Penggalan Teks
----

Perlawanan Kerajaan Gowa Terhadap VOC - Kerajaan Gowa
merupakan salah satu kerajaan yang sangat terkenal di Nusantara. Pusat
pemerintahannya berada di Somba Opu yang sekaligus menjadi pelabuhan Kerajaan
Gowa. Somba Opu senantiasa terbuka untuk siapa saja. Banyak para pedagang asing
yang tinggal di kota itu. Misalnya, orang Inggris, Denmark, Portugis, dan
Belanda. Mereka diizinkan membangun loji di kota itu. Gowa anti terhadap
tindakan monopoli perdagangan. Masyarakat Gowa ingin hidup merdeka dan
bersahabat kepada siapa saja tanpa hak istimewa. Masyarakat Goa senantiasa
berpegang pada prinsip hidup sesuai dengan kata-kata “Tanahku terbuka bagi
semua bangsa”, “Tuhan menciptakan tanah dan laut; tanah dibagikannya untuk
semua manusia dan laut adalah milik bersama.” Dengan prinsip keterbukaan itu
maka Gowa cepat berkembang.
Pelabuhan Somba Opu memiliki posisi yang strategis dalam
jalur perdagangan internasional. Pelabuhan Somba Opu telah berperan sebagai
Bandar perdagangan tempat persinggahan kapal-kapal dagang dari timur ke barat
atau sebaliknya. Sebagai contoh kapal-kapal pengangkut rempah-rempah dari
Maluku yang berangkat ke Malaka sebelumnya akan singgah dulu di Bandar Somba
Opu. Begitu juga barang dagangan dari barat yang akan masuk ke Maluku juga
melakukan bongkar muat di Somba Opu.

----

Bahan

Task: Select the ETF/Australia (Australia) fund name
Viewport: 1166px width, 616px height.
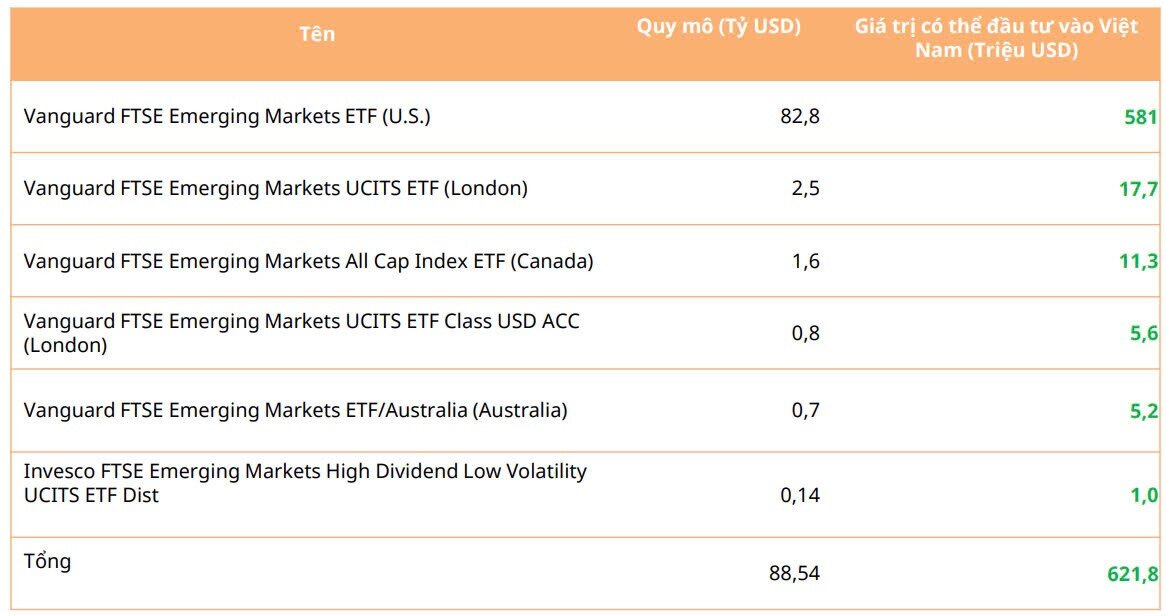Action: click(x=295, y=411)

----

Perintah
Jawab pertanyaan berikut berdasarkan penggalan teks tentang Kerajaan Gowa di atas.
(a) Di mana pusat pemerintahan Kerajaan Gowa?
(b) Pedagang asing dari bangsa mana saja yang disebut tinggal di kota itu?
(c) Kapal pengangkut rempah-rempah dari Maluku berangkat ke mana?

Jawaban Tertulis
(a) Di Somba Opu, yang juga menjadi pelabuhan Kerajaan Gowa.
(b) Inggris, Denmark, Portugis, dan Belanda.
(c) Ke Malaka, dengan singgah dulu di Bandar Somba Opu.